Computational Sprinting

Thomas Wenisch
Associate Professor
University of Michigan
Date and Time: 
February 28, 2014 - 11:15am - 12:30pm
David Irwin
Contact the host:

Although transistor density continues to increase, power density is increasing each chip generation. Particularly in mobile devices, which have limited cooling options, these trends lead to "dark silicon" in which sustained chip performance is limited primarily by power rather than area.  However, many mobile applications do not demand sustained performance; rather they comprise short bursts of computation in response to sporadic user activity.

To improve responsiveness for such applications, this talk describes "computational sprinting", in which the system activates otherwise powered-down cores for brief bursts of intense parallel computation.  During a sprint the chip temporarily exceeds its sustainable thermal power budget to provide instantaneous throughput, after which the chip must return to nominal operation to cool down.  To enable longer sprints, we describe a thermal design that incorporates phase-change materials to provide thermal capacitance.  Results indicate that sprinting can both provide large improvements in responsiveness while actually saving energy due to race-to-idle effects.

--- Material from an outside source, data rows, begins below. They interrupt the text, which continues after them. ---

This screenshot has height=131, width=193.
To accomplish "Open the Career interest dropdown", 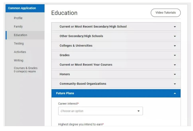I will coord(101,111).

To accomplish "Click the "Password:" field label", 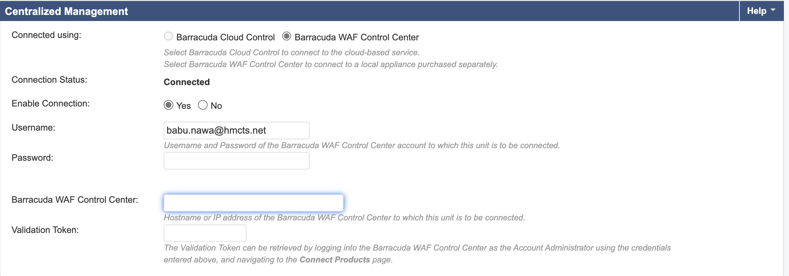I will pyautogui.click(x=32, y=158).
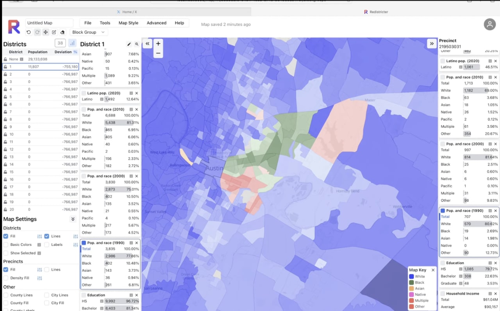
Task: Open the Map Style menu
Action: [x=128, y=23]
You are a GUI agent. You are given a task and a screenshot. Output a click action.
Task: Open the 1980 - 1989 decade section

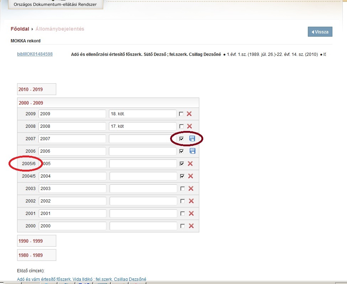point(31,255)
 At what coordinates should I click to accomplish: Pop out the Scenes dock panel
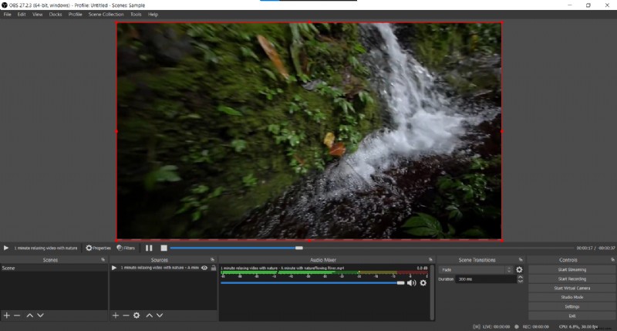(x=103, y=260)
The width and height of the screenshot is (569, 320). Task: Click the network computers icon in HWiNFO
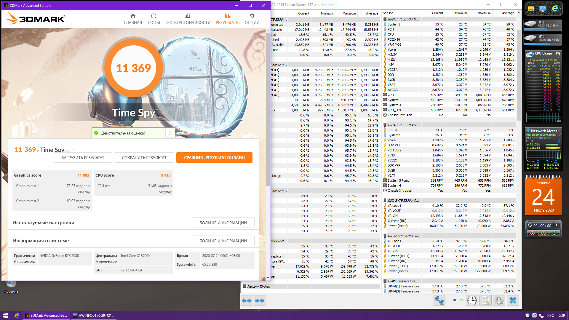[439, 300]
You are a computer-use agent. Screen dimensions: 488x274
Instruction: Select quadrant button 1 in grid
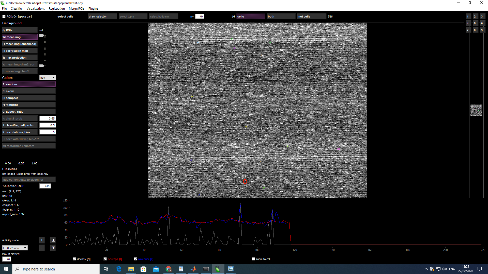coord(468,16)
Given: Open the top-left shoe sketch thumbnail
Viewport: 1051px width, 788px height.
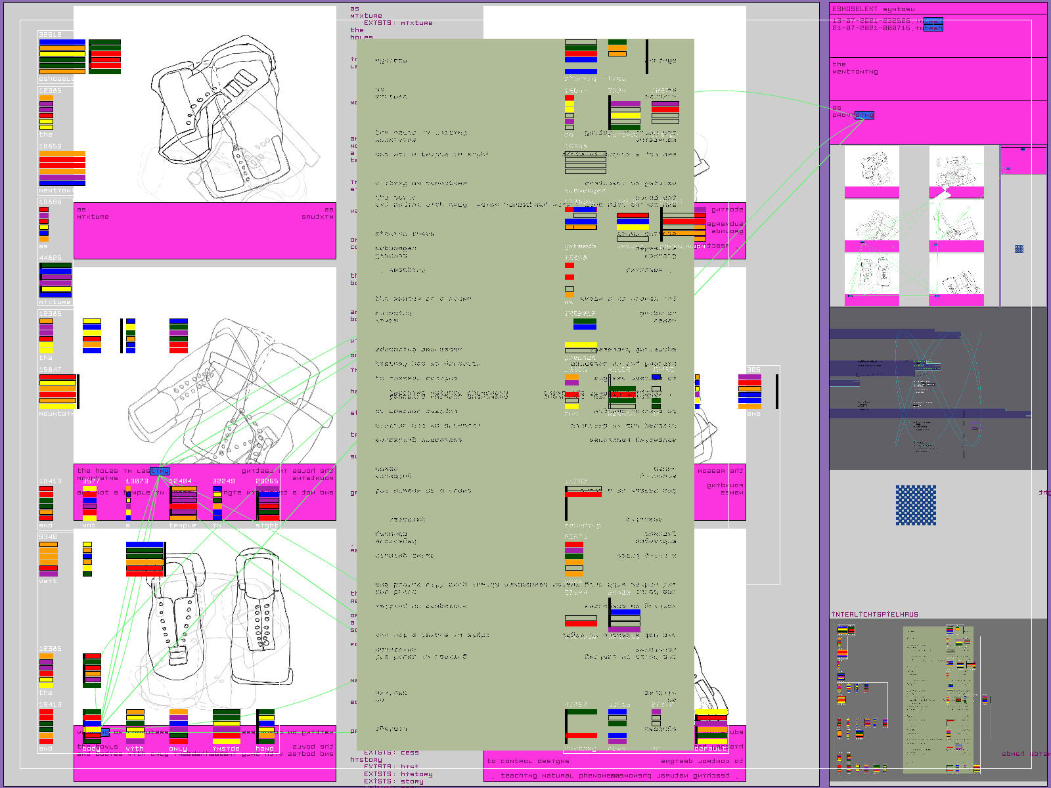Looking at the screenshot, I should [x=872, y=168].
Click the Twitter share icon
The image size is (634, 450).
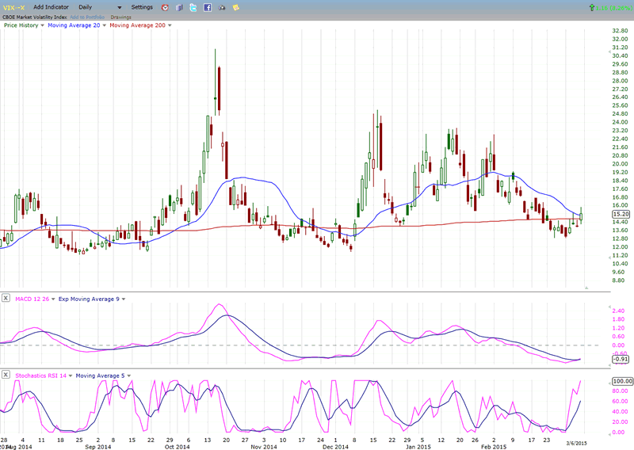(193, 7)
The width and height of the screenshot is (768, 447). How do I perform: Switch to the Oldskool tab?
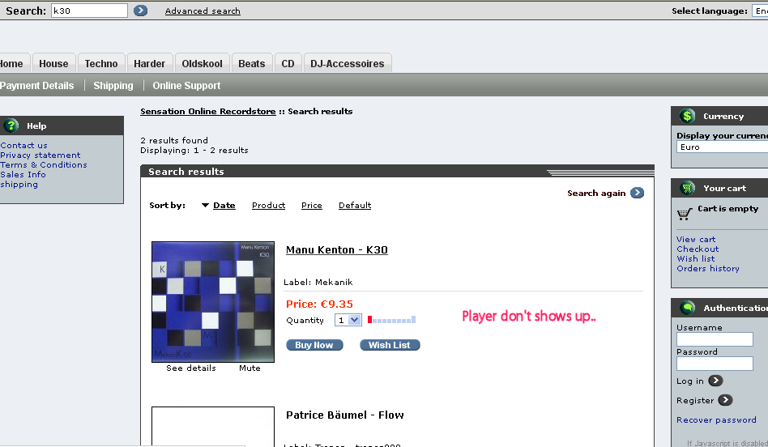click(x=202, y=64)
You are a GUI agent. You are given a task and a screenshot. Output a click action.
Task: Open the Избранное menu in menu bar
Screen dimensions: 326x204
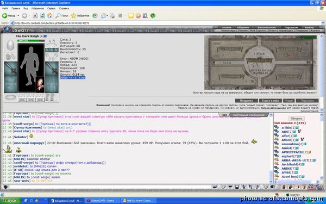click(x=37, y=8)
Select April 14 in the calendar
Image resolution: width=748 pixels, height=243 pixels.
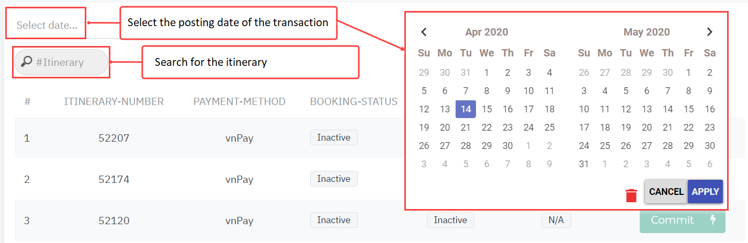coord(466,109)
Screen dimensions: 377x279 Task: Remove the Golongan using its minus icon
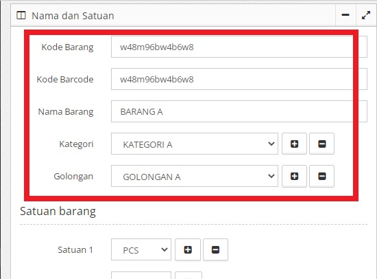321,177
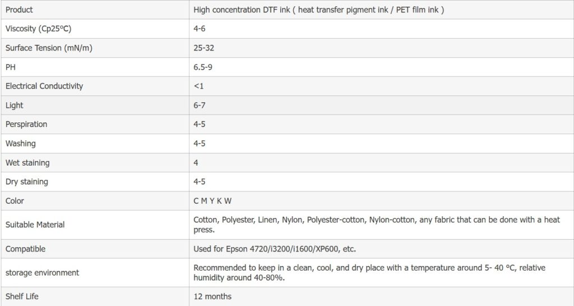
Task: Select the 6.5-9 PH value
Action: 203,67

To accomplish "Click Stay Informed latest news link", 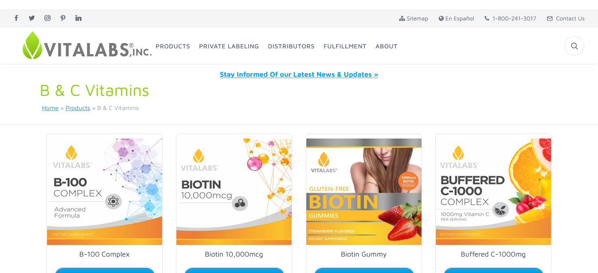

This is a collaboration between the University of Michigan and the University of Pennsylvania.  For more information, please see:


Thomas Wenisch is an Associate Professor of Computer Science and Engineering at the University of Michigan, specializing in computer architecture. His prior research includes memory streaming for commercial server applications, store-wait-free multiprocessor memory systems, memory disaggregation, and rigorous sampling-based performance evaluation methodologies.  His ongoing work focuses on computational sprinting, data center architecture, energy-efficient server design, and accelerators for medical imaging. Wenisch received the NSF CAREER award in 2009. Prior to his academic career, Wenisch was a software developer at American Power Conversion, where he worked on data center thermal topology estimation. He received his Ph.D. in Electrical and Computer Engineering from Carnegie Mellon University.